Baalbek, Lübnan’ın doğusunda yer alan antik bir bölge. Yunanca adı Heliopolis yani Güneş Kenti olan Baalbek, Baal Tanrısı’na tapınanların şehri olarak da geçiyor. Bu bölge Ortadoğu’nun en önemli Roma kalıntısı olan Venüs, Jüpiter ve Bacchus Tapınağı’na ev sahipliği yapıyor. Lübnan’da görülmesi gereken en önemli yerlerin başında geliyor.

Biz de Şam üzerinden Baalbek’e gitmek üzere Şam’daki Asurad Garajı’na gidiyoruz. Tam garajın girişinde sıra sıra taksiler ve sivil araçlar var. Burada iki adam geliyor yanımıza. Baalbek’e gitmek üzere 4 kişi toplam 2.000 Suri’ye anlaşıyoruz. Bindiğimiz araç sivil, sanırım kaçak çalışıyordu. Bu nedenle bizi alelacele arabaya sokmaya çalışıyor. Çünkü biraz ileride polisler var. “Hop, dur, ne oluyor?” derken, kendimizi arabada, valizleri bagajda bulduk. Ve yolculuk başladı.

Maalesef bu şoförümüz İngilizce bilmiyor. Suriye çıkışına geldiğimizde şoför bize bir yeri işaret ediyor. Gösterdiği yere gidiyoruz ve pasaportları veriyoruz.
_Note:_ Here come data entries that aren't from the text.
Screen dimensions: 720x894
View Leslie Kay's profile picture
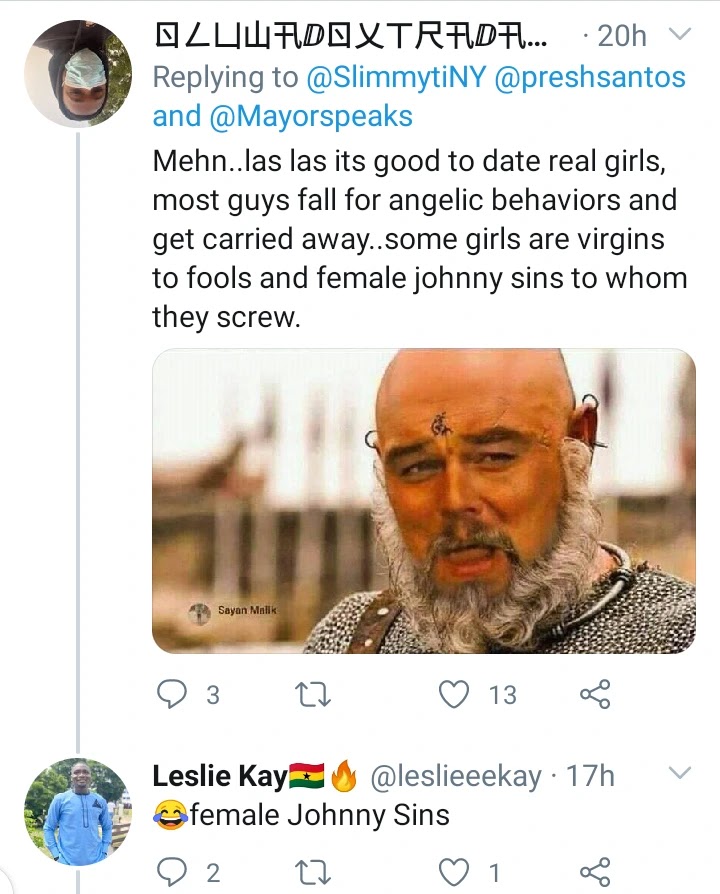click(77, 810)
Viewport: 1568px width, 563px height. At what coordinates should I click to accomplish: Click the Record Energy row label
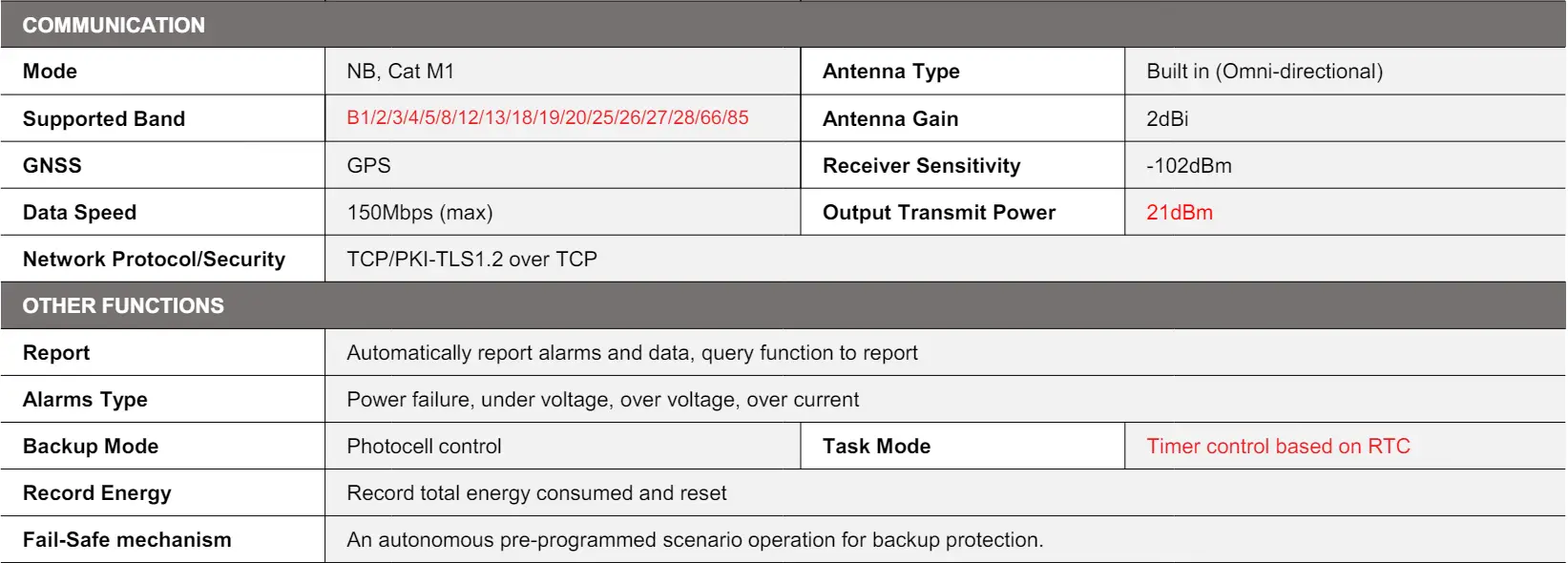click(x=96, y=492)
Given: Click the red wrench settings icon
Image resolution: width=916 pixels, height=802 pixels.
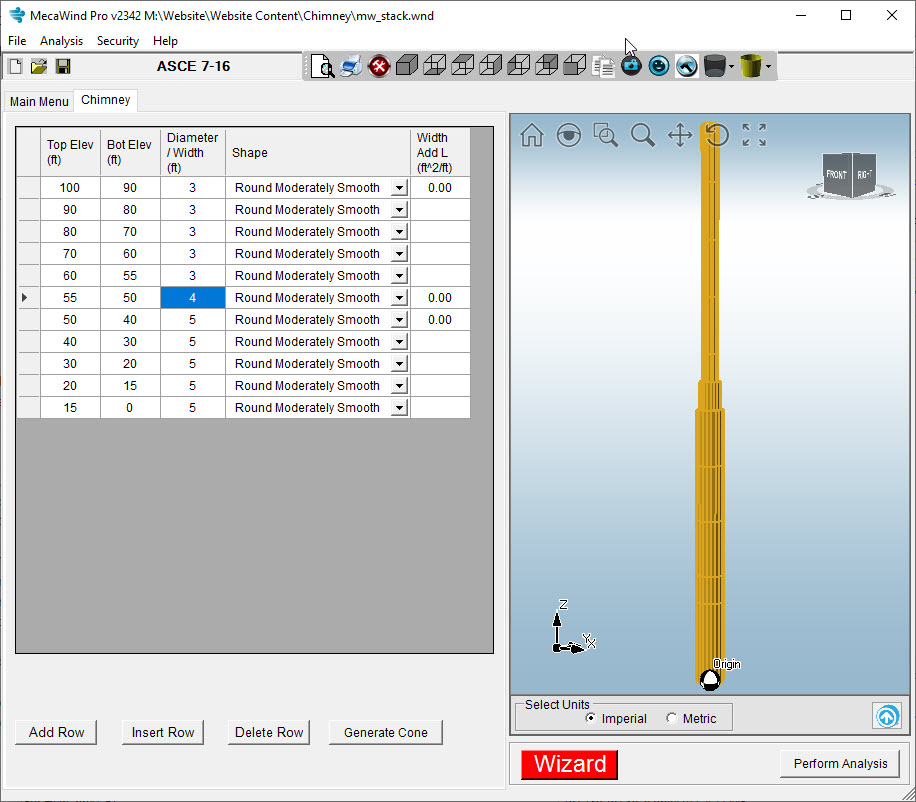Looking at the screenshot, I should [379, 66].

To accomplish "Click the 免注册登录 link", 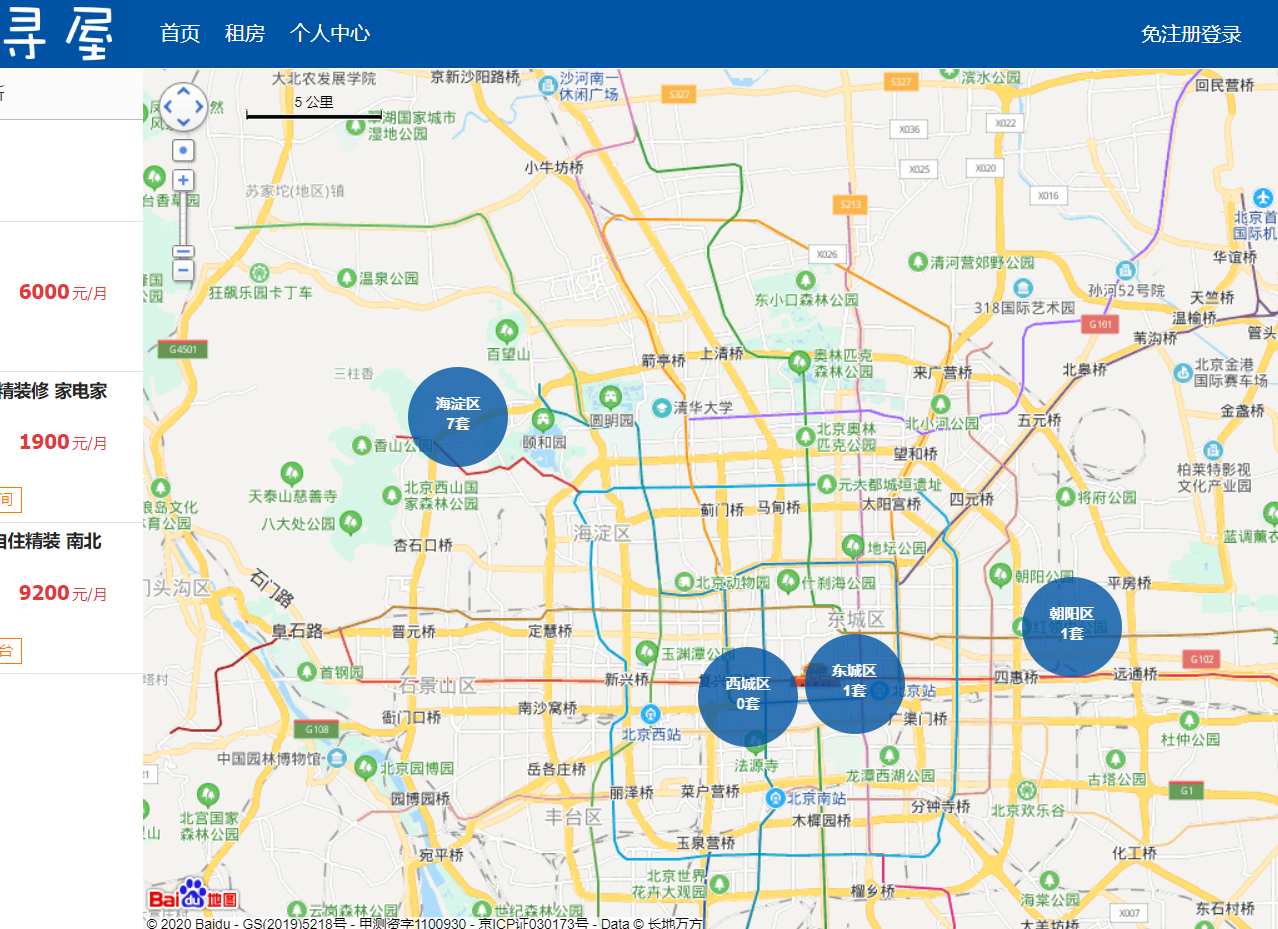I will [x=1191, y=34].
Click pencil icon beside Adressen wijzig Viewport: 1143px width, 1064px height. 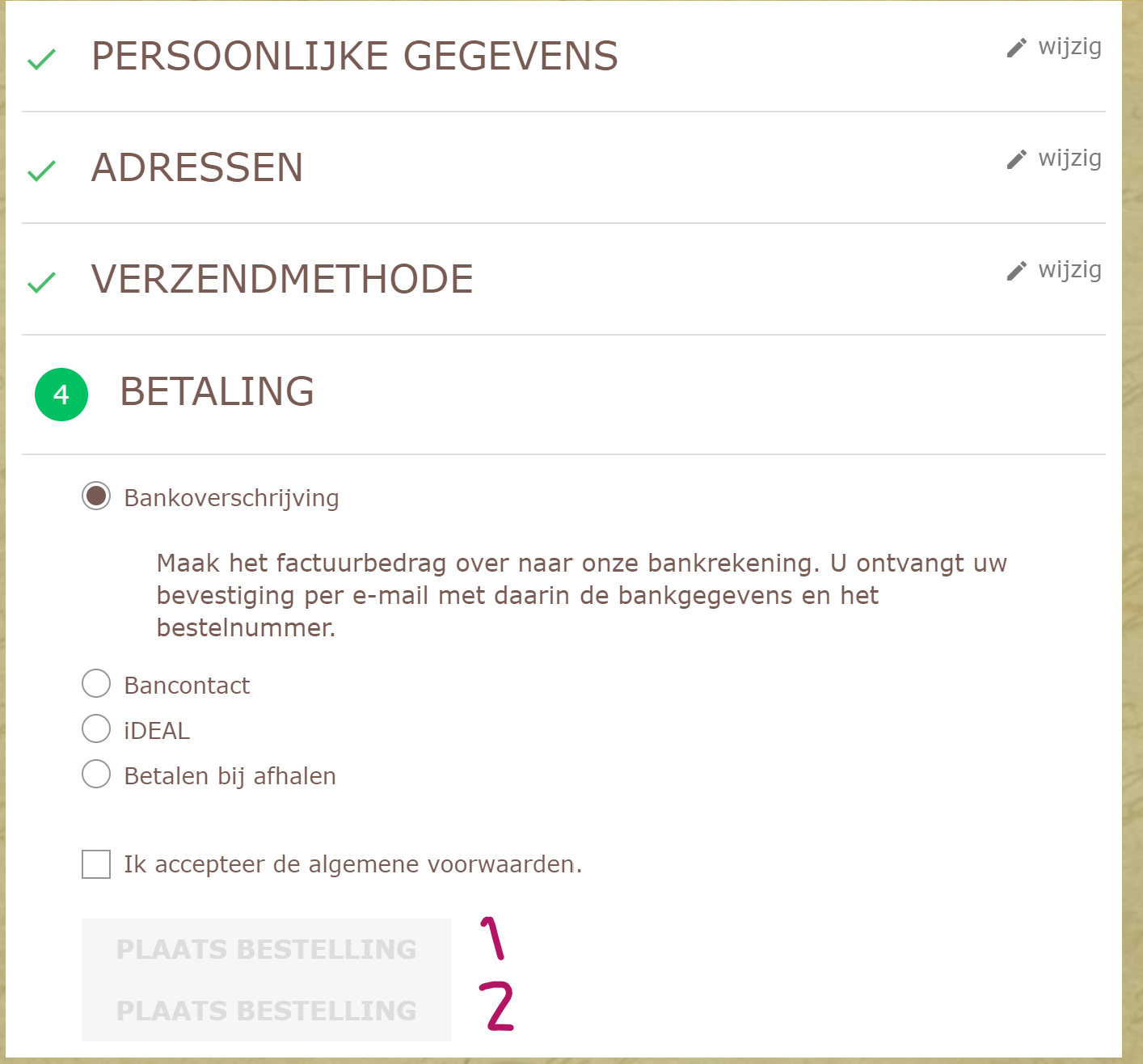coord(1016,160)
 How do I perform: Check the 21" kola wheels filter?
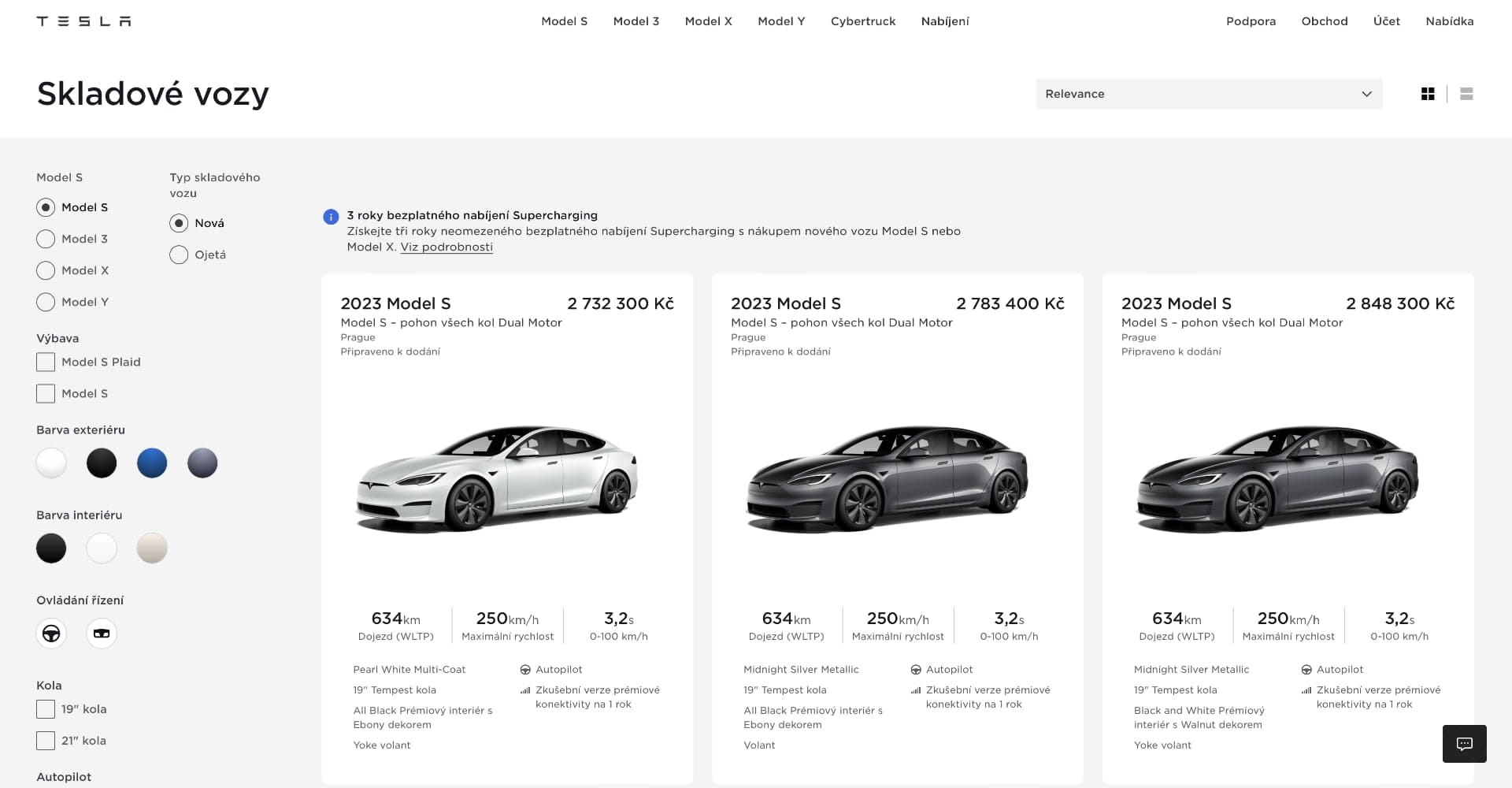[x=46, y=741]
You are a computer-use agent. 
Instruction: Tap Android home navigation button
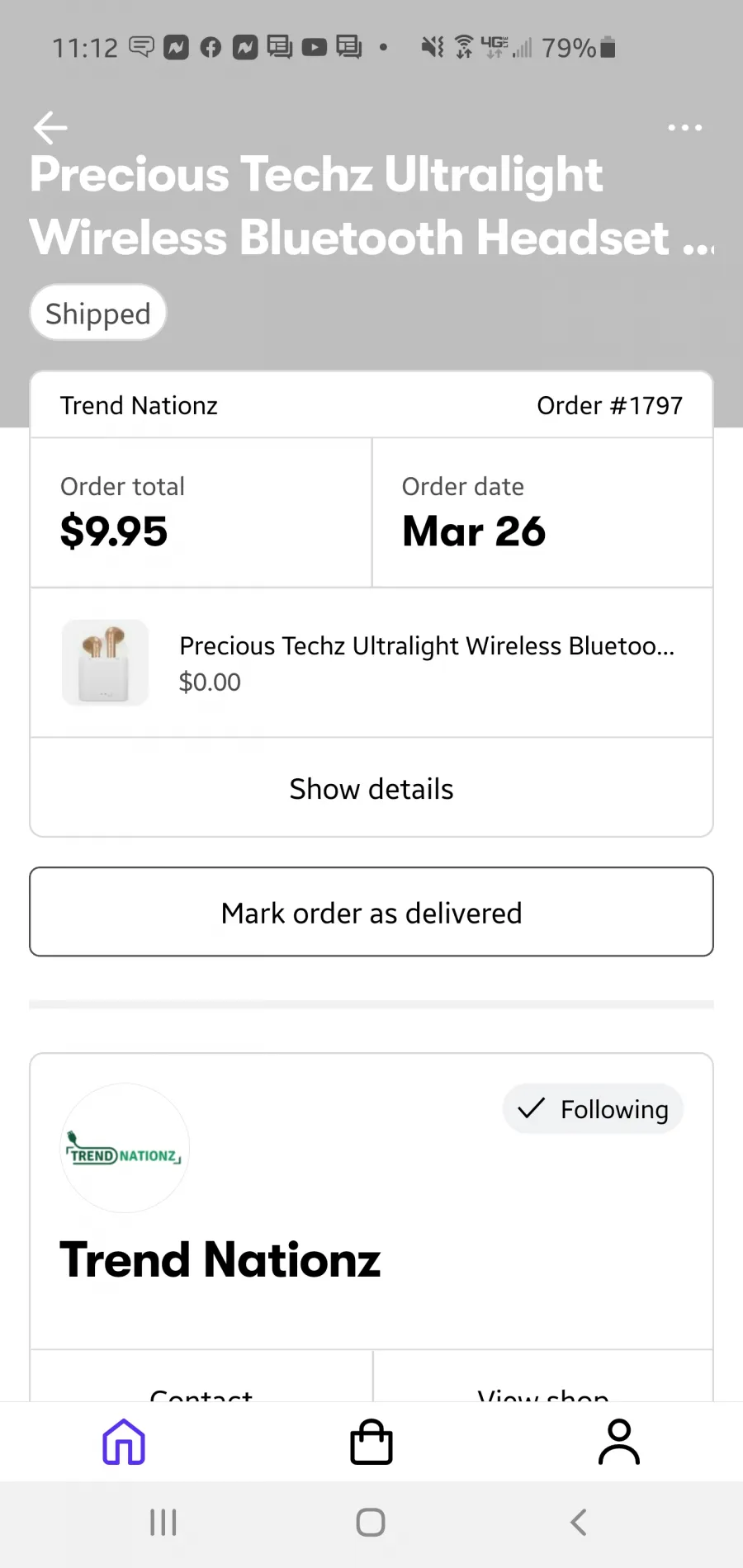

Buradaki görevli mavi bir kağıt çıkartıyor, hareketlerinden doldurmamız gerektiğini anlıyoruz. Şoför de yanımızda para işareti yapıyor. Gişedeki adam bir kağıda 12$ yazıyor. İyi de ne için para vereceğiz? Çıkış fonu gibi bir şey mi, vize mi, rüşvet mi istiyor? Adamla İngilizce konuşuyoruz, ama çalışanın İngilizcesi yok. Bize önündeki camda asılı duran yazıyı gösteriyor. İyi de, yazı da Arapça... Yine İngilizce olarak Türk vatandaşı olduğumuzu, Lübnan’ın Türkiye’ye vize uygulamadığını anlatmaya çalışıyoruz. Adam sinirleniyor, ya da Arapların genel tavrı böyle... Neyse arabaya geri dönüyoruz, ve hiçbir şey yokmuş gibi yola devam ediyoruz. Biraz ileride gerçek çıkış işlemlerinin yapıldığı bölüme geliyoruz. O zaman bir önceki durduğumuz yer neresiydi???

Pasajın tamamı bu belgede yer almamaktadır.